**** Excerpted records ****
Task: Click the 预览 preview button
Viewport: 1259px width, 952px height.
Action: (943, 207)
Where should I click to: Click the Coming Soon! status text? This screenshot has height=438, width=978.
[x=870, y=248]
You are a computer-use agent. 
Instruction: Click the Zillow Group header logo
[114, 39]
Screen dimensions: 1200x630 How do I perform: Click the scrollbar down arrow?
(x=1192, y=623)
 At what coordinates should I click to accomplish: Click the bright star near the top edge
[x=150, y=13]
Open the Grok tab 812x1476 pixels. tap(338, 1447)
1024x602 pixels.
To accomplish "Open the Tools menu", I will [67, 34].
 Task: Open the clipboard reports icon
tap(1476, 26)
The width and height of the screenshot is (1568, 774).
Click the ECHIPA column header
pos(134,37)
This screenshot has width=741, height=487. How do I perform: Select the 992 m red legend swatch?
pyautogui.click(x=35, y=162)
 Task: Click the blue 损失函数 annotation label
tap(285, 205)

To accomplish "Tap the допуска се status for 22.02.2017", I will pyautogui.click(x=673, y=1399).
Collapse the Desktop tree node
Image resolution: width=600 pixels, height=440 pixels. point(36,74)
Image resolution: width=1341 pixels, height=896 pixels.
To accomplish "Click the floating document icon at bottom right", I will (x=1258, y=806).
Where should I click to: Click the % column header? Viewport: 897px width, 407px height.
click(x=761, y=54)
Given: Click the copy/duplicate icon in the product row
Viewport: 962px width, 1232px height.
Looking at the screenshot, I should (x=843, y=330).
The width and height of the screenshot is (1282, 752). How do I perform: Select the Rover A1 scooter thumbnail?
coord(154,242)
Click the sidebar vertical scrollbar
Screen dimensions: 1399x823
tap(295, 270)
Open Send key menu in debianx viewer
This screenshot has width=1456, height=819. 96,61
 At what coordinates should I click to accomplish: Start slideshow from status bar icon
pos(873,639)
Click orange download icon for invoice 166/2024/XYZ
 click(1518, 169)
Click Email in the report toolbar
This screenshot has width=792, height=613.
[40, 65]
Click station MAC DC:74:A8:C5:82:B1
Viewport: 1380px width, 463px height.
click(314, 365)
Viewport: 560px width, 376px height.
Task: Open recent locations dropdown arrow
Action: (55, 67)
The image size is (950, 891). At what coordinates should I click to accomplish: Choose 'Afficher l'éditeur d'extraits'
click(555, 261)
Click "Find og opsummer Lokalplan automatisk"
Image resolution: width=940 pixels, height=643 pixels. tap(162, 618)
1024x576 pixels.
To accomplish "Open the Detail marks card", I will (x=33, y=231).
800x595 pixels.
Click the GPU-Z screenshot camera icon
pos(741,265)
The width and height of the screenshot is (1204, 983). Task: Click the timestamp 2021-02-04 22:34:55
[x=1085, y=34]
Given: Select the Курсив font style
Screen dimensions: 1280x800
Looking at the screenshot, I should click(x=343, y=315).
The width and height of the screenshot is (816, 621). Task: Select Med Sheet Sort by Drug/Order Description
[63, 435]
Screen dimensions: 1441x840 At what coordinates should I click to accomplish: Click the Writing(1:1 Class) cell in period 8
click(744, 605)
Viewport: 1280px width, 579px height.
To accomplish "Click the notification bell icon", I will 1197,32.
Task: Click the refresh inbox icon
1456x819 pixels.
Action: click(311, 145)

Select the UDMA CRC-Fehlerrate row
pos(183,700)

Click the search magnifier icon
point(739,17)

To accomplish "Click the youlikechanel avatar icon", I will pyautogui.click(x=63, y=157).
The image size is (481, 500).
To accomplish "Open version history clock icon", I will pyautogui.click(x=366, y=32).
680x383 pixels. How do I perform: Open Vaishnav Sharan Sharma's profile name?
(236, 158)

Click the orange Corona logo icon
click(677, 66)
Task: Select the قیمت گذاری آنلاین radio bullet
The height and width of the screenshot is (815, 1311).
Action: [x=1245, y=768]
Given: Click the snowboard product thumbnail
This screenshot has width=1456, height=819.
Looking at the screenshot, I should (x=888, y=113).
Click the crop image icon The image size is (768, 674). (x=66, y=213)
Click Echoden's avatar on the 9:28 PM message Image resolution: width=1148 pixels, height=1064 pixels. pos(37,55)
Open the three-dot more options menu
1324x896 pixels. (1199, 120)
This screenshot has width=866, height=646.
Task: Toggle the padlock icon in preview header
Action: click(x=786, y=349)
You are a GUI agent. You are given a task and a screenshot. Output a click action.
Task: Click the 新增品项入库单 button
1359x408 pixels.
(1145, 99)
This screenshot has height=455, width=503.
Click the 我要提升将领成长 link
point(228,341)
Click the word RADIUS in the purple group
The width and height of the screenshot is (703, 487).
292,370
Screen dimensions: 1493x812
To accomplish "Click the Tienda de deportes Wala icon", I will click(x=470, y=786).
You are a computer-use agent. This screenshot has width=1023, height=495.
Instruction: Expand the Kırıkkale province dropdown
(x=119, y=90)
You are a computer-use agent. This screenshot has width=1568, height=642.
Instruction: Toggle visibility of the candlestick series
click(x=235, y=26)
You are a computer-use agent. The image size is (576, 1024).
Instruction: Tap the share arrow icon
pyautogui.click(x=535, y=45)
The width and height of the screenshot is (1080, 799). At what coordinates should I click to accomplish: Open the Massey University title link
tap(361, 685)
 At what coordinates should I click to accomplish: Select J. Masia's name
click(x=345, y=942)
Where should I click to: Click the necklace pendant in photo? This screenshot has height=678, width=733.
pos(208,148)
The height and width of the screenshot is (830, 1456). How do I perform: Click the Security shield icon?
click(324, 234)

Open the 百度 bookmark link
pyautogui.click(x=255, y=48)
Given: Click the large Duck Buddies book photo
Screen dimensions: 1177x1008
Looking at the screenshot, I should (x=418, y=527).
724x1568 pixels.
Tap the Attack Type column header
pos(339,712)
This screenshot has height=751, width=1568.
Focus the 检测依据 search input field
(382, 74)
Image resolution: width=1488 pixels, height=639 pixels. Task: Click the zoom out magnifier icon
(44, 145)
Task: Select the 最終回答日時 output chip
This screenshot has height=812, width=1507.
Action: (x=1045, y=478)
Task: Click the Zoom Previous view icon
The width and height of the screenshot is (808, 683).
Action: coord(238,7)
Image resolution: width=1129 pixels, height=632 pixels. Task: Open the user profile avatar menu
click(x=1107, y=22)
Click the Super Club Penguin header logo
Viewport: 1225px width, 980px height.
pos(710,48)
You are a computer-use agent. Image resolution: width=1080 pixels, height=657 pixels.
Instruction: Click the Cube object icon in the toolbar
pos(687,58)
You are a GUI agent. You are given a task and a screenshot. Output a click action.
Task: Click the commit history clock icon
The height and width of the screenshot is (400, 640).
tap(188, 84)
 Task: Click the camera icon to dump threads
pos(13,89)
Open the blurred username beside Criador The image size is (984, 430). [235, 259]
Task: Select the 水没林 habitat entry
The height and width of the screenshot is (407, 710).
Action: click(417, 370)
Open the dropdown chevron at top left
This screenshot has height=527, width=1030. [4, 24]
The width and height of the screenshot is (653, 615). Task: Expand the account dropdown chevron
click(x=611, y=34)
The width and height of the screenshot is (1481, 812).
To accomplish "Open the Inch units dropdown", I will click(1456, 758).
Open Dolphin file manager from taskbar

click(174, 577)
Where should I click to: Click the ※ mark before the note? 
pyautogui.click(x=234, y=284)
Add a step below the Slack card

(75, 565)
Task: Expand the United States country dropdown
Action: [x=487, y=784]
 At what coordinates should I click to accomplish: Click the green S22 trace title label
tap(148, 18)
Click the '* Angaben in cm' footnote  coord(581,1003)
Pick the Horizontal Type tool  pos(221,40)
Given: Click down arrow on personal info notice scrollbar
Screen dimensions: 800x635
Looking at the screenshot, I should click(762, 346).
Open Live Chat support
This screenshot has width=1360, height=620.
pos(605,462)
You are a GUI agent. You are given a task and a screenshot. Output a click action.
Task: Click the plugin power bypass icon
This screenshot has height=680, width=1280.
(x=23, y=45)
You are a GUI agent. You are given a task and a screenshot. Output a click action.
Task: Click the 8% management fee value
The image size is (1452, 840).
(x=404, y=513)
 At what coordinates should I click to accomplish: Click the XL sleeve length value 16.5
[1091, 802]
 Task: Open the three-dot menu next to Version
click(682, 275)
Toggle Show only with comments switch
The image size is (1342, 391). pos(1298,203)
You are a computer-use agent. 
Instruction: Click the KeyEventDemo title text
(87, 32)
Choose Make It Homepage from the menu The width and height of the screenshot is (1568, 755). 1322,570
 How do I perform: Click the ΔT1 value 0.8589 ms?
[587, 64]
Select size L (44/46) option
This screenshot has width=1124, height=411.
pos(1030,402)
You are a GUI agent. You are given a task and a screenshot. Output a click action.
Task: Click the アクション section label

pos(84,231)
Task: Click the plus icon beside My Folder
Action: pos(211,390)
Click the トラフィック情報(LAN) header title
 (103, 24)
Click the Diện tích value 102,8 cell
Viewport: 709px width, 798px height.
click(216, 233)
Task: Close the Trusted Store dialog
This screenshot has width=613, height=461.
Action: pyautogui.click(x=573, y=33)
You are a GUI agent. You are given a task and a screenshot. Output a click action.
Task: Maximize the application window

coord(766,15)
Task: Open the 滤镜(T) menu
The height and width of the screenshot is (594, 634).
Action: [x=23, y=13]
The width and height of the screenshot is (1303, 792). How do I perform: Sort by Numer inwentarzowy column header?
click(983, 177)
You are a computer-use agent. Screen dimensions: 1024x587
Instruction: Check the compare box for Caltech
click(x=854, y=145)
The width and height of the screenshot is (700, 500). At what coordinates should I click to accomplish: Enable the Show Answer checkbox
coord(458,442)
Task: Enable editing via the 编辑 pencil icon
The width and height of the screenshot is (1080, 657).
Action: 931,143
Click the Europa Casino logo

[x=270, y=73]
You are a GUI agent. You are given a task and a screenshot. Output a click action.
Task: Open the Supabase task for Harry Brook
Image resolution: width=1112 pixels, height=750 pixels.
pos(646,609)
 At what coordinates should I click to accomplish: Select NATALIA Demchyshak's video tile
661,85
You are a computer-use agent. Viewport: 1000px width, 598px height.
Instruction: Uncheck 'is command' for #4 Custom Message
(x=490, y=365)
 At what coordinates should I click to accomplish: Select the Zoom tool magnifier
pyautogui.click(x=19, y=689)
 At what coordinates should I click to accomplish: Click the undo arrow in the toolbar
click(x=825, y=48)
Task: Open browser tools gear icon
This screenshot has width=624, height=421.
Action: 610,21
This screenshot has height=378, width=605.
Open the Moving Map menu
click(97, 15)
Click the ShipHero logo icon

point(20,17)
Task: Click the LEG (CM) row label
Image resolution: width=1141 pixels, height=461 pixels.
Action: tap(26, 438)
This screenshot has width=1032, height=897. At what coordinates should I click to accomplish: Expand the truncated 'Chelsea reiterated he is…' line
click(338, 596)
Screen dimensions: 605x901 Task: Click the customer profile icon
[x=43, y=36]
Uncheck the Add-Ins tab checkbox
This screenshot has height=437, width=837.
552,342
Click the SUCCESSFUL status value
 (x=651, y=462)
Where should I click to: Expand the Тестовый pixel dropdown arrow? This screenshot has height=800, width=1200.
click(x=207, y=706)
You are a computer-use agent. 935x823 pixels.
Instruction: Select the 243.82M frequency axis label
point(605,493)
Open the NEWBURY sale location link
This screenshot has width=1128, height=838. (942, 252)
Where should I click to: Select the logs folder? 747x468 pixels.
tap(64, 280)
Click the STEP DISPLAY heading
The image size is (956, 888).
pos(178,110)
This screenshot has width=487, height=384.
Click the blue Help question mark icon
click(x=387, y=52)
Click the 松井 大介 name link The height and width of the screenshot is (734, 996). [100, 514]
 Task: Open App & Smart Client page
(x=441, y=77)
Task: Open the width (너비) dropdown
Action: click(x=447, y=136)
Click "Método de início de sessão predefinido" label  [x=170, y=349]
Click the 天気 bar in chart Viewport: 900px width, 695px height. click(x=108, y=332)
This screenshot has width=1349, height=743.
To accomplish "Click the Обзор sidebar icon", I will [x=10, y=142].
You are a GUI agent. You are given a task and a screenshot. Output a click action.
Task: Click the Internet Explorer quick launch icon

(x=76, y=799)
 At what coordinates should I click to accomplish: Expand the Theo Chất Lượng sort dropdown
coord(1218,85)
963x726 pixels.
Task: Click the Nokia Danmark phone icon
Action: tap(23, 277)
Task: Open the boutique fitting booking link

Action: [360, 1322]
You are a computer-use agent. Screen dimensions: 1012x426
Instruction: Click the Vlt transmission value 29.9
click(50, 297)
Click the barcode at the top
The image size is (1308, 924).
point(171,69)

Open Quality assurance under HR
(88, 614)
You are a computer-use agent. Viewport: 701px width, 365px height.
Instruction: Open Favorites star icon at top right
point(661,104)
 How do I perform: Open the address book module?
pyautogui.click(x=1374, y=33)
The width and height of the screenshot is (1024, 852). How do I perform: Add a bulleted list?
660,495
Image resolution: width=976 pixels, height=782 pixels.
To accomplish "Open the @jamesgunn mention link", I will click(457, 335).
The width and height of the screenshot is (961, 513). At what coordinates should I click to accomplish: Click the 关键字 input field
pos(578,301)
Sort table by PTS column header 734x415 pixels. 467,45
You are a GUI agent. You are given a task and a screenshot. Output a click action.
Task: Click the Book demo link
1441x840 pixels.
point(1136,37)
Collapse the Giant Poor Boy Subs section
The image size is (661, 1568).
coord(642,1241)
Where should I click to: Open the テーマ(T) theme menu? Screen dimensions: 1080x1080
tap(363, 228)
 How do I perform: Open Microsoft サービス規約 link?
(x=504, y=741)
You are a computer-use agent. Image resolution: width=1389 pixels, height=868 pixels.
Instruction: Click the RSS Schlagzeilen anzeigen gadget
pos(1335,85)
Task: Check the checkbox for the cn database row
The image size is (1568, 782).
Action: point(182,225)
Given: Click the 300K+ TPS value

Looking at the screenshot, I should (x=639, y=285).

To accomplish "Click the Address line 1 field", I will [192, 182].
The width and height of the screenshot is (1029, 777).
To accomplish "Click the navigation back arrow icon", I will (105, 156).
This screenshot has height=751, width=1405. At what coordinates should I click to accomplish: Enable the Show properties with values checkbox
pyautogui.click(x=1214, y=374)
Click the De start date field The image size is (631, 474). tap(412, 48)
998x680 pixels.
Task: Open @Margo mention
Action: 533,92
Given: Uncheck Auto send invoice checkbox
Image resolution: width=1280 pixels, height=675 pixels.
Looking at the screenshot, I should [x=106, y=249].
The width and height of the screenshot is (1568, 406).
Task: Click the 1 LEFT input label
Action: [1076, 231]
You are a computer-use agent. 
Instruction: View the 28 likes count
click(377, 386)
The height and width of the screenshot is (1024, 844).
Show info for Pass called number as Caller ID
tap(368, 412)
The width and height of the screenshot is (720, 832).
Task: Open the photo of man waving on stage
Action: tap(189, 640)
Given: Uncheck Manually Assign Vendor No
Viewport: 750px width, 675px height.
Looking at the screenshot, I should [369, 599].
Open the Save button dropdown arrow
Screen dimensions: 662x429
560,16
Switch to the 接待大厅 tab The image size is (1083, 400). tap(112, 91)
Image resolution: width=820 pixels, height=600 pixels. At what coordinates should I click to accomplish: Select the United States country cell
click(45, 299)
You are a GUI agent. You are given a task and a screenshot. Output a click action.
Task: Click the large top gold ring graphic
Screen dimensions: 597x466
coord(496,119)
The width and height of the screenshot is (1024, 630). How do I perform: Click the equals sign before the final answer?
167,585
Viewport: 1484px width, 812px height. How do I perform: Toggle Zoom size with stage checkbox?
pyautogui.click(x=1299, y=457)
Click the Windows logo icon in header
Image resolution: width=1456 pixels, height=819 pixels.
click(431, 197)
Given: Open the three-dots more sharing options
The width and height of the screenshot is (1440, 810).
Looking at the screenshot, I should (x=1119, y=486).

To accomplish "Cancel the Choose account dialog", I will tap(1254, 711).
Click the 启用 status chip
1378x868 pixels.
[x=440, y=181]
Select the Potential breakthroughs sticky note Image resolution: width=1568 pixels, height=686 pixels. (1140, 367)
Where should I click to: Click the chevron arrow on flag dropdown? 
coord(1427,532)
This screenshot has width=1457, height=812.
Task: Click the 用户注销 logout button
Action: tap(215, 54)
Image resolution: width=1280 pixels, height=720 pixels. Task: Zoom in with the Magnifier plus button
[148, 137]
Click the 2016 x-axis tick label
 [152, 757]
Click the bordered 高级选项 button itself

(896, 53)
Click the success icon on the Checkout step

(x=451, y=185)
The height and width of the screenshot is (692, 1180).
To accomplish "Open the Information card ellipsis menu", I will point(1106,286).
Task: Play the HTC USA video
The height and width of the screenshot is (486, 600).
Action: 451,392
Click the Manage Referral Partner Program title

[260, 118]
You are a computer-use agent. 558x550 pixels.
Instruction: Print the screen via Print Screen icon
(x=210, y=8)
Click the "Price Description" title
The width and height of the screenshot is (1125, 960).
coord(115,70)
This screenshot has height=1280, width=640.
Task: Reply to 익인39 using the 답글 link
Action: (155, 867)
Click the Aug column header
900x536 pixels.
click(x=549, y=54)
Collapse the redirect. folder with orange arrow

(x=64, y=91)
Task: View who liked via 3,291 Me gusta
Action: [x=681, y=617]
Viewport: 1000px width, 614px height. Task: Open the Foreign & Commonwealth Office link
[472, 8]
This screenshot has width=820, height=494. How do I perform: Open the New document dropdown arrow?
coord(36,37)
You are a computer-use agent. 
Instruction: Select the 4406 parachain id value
****
- [What is required]
Gather every line above that contains the word "mention".

- [Answer in full]
To accomplish "Open the @jamesgunn mention link", I will click(457, 335).
Task: Open @Margo mention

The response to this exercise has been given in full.